*** Opening DATA RECORDS ***

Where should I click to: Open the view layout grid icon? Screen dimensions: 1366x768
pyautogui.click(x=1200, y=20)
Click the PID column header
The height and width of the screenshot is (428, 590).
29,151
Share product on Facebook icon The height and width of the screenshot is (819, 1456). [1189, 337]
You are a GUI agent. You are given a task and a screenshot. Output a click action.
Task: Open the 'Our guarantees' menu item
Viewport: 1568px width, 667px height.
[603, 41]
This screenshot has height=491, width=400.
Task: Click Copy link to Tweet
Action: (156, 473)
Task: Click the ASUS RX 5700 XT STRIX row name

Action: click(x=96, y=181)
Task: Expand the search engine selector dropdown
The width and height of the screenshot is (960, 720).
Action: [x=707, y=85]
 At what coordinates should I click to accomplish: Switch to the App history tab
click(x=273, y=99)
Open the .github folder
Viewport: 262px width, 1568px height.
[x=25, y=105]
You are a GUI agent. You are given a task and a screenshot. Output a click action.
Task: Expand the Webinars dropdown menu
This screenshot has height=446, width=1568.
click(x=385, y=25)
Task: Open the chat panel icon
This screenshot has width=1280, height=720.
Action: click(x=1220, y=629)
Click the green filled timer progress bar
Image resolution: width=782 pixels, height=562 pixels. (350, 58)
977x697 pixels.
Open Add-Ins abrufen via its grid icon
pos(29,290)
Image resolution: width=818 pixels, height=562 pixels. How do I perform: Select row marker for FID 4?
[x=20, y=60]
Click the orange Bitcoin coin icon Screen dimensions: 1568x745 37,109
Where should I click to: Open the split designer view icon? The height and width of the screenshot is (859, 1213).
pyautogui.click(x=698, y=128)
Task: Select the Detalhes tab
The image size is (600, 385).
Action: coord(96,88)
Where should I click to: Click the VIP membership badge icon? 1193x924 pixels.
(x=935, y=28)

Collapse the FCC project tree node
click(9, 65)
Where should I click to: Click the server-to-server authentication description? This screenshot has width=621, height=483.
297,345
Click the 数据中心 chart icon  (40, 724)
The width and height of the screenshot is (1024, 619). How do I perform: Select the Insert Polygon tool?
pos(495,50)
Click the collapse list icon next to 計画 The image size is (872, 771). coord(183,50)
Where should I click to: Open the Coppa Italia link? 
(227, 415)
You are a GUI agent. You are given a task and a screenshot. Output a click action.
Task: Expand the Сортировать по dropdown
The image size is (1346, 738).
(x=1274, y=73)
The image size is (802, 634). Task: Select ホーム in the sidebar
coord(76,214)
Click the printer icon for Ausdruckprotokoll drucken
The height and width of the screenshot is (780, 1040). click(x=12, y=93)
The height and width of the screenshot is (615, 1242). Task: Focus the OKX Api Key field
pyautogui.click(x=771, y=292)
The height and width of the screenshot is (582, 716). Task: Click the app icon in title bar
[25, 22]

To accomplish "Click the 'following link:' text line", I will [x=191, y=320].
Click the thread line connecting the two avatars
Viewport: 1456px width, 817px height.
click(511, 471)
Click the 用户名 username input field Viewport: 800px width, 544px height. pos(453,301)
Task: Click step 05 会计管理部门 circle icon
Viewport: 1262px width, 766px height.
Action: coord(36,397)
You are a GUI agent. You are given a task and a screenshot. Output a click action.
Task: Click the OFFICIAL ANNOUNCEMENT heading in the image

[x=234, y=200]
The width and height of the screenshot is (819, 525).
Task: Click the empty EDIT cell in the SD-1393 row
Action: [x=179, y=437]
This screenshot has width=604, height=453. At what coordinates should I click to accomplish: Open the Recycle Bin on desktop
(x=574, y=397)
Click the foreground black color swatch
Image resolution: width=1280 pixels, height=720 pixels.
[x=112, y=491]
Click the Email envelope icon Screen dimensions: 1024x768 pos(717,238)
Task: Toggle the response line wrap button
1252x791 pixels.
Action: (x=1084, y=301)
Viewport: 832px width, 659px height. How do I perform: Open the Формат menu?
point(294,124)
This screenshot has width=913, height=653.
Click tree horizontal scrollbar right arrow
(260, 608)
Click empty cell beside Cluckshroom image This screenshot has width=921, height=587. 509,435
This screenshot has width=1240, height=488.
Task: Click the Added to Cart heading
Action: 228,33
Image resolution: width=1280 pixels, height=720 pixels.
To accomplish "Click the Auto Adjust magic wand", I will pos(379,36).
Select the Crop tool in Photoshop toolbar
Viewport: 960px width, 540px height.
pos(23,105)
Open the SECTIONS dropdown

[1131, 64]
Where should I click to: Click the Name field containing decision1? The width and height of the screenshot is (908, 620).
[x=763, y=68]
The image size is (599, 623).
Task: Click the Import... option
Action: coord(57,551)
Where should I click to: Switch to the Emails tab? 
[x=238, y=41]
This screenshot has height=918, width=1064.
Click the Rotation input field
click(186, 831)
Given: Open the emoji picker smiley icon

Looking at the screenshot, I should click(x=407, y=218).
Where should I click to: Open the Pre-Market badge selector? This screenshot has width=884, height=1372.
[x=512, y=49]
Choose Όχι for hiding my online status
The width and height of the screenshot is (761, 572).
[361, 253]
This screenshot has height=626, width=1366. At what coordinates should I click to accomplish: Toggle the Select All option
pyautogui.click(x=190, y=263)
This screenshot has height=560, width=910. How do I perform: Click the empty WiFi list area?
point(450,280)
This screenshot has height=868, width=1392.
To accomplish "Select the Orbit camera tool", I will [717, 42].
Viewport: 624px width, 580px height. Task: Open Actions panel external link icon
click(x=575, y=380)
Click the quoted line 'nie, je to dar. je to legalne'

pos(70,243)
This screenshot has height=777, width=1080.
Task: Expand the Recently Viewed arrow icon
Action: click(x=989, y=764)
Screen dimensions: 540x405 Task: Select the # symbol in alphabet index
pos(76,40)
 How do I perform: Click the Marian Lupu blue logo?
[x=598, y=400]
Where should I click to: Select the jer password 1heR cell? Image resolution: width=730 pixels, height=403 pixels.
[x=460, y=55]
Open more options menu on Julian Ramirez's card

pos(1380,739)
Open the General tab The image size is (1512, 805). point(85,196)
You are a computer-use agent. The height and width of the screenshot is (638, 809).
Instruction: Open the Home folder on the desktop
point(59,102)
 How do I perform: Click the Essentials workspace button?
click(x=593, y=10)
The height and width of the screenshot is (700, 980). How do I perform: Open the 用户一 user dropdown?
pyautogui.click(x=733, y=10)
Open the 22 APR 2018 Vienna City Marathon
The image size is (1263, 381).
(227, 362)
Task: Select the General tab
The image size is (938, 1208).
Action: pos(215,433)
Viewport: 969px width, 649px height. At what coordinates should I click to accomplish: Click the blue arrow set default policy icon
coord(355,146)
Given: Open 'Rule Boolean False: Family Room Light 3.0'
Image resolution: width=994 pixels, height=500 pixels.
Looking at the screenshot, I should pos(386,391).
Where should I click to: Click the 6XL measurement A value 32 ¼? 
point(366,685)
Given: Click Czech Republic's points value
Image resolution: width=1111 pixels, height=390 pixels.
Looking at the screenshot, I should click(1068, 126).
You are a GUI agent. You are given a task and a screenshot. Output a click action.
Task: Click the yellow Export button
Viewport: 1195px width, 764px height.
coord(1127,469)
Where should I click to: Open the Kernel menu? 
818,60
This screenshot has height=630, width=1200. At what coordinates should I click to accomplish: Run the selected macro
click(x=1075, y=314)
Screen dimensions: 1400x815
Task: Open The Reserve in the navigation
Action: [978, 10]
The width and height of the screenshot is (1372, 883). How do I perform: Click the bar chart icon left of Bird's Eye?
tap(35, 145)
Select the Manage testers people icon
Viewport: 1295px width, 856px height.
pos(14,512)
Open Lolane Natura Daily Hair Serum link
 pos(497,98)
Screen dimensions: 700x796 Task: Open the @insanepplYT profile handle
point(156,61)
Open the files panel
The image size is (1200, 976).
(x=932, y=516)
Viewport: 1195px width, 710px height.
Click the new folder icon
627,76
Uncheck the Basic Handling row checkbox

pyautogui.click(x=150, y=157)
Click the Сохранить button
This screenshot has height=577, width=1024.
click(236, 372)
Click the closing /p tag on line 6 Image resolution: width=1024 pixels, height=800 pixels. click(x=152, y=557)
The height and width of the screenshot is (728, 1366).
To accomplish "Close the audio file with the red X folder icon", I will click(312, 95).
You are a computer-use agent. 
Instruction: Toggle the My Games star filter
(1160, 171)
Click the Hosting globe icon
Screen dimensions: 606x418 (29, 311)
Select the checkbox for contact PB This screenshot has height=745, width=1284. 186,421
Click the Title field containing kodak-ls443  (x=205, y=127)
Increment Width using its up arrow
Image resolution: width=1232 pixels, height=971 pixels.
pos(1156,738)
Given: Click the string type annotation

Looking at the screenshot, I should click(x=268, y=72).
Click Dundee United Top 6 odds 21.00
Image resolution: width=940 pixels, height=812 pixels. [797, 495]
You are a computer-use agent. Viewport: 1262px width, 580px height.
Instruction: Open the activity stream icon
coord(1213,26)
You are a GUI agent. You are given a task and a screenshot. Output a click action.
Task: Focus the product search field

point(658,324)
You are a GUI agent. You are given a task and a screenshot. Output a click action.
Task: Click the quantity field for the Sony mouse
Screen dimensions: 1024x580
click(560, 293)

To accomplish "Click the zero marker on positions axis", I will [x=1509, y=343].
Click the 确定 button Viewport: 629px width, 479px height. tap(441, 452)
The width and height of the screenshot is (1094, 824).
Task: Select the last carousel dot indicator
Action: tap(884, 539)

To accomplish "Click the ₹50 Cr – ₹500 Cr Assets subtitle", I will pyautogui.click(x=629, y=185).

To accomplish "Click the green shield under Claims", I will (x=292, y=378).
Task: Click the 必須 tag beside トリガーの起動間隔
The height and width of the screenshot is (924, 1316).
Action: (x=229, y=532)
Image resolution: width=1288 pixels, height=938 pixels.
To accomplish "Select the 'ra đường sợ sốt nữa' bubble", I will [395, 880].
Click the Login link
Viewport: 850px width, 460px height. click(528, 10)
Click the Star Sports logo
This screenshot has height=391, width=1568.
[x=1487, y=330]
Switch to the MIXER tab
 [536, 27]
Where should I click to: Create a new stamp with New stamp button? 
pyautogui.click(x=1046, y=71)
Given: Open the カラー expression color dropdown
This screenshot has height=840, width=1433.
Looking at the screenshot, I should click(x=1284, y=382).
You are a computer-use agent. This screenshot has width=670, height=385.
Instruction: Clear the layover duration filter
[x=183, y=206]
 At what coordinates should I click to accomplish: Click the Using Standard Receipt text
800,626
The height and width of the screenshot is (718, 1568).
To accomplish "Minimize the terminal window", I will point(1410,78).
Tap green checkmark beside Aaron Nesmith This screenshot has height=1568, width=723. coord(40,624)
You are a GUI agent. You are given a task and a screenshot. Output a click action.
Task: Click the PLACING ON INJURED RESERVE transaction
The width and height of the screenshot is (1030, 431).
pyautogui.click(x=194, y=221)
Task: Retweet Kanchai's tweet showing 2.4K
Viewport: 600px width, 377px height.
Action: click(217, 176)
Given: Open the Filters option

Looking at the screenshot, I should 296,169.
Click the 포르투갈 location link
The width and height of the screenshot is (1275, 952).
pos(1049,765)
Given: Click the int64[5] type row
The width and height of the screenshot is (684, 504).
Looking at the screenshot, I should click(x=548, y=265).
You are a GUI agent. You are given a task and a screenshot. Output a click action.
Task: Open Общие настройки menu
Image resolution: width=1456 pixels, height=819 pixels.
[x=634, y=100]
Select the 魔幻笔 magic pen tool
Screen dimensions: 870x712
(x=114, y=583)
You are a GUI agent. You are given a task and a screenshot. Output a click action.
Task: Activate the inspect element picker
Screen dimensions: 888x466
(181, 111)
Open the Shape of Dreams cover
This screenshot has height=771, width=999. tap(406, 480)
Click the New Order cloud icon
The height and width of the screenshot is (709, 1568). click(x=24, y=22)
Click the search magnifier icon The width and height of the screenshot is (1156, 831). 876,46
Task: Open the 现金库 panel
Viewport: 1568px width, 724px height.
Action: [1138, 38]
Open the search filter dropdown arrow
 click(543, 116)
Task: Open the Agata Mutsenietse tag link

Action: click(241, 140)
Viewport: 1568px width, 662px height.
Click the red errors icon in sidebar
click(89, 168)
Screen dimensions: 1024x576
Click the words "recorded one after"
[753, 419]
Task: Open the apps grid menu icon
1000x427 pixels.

*** Closing DATA RECORDS ***

• **WHAT YOU SHOULD DO**
Taking the line that contains "Viewport: 1568px width, 662px height." as the first, reproduce every line through the end of the entries exactly.

• **ANSWER TO THIS TASK**
Viewport: 1568px width, 662px height.
Click the red errors icon in sidebar
click(89, 168)
Screen dimensions: 1024x576
Click the words "recorded one after"
[753, 419]
Task: Open the apps grid menu icon
1000x427 pixels.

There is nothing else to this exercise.